◆ DATA LISTING
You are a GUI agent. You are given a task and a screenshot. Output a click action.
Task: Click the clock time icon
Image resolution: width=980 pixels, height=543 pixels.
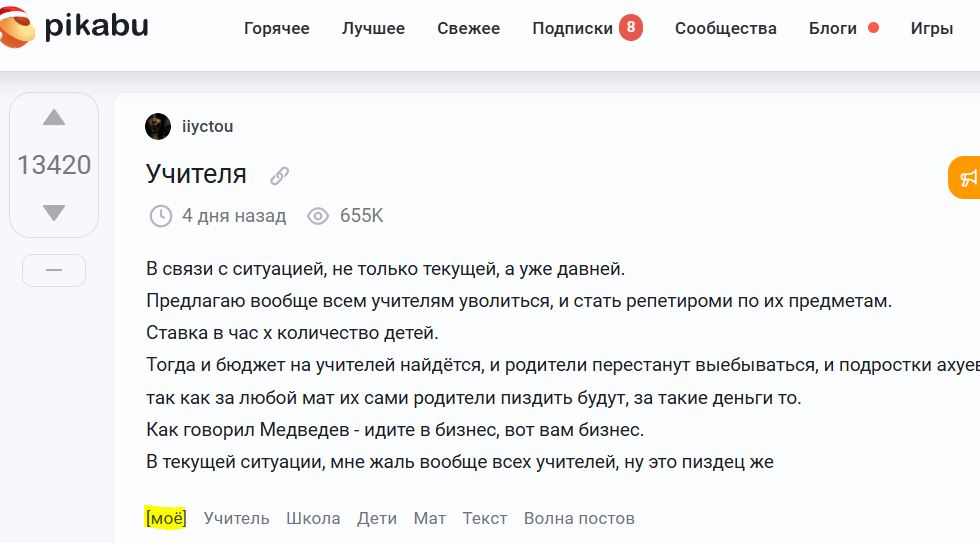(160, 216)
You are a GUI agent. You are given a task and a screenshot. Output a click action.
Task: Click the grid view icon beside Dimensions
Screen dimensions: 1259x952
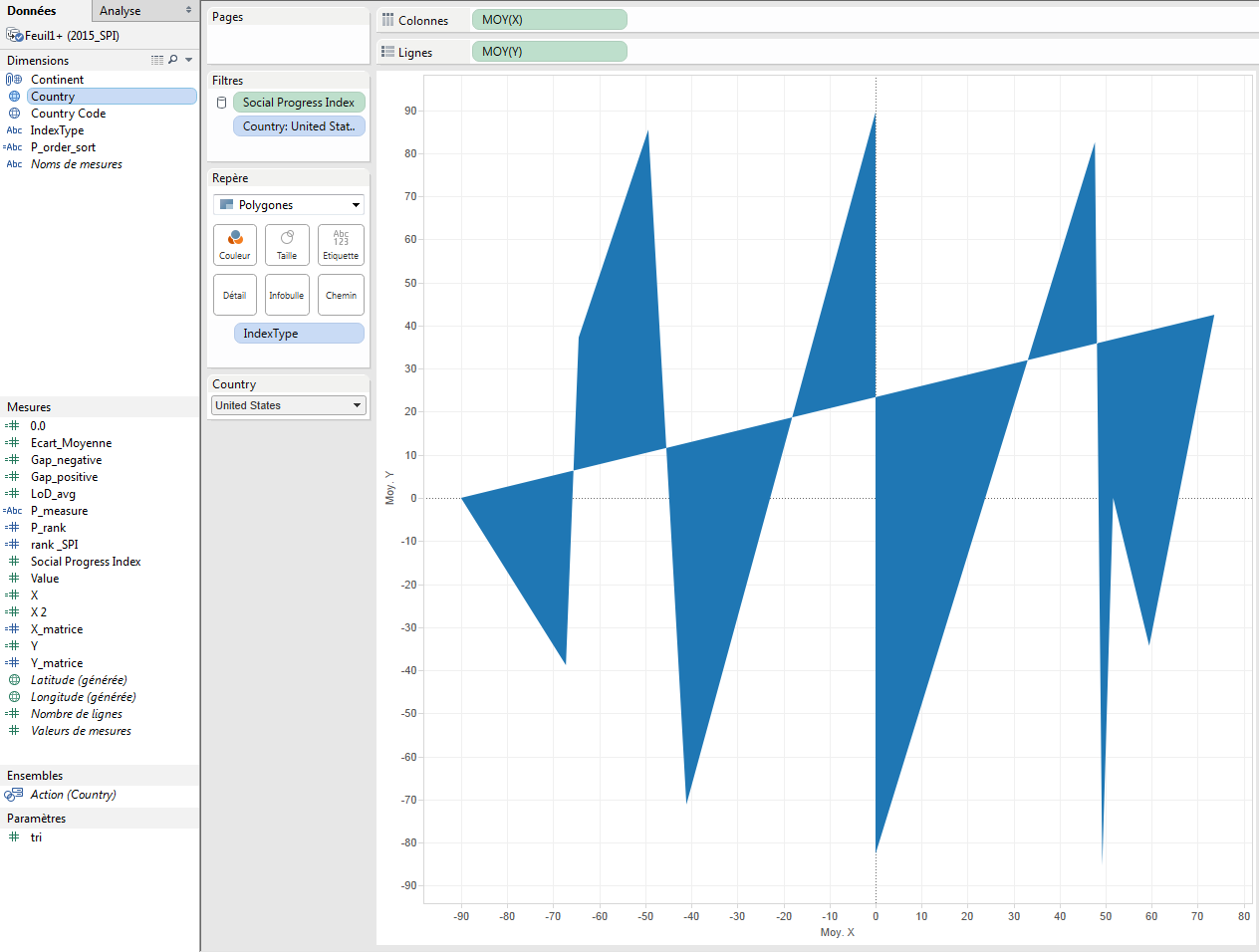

◆ TASK BRIEF
Please print the items above line for line, word for word, and leave out the pictures.

◆ THE SOLUTION
You are a GUI agent. You are given a task and a screenshot. Output a click action.
Task: Click the clock time icon
Image resolution: width=980 pixels, height=543 pixels.
(160, 216)
You are a GUI agent. You are given a task and a screenshot. Output a click action.
Task: Click the grid view icon beside Dimensions
Screen dimensions: 1259x952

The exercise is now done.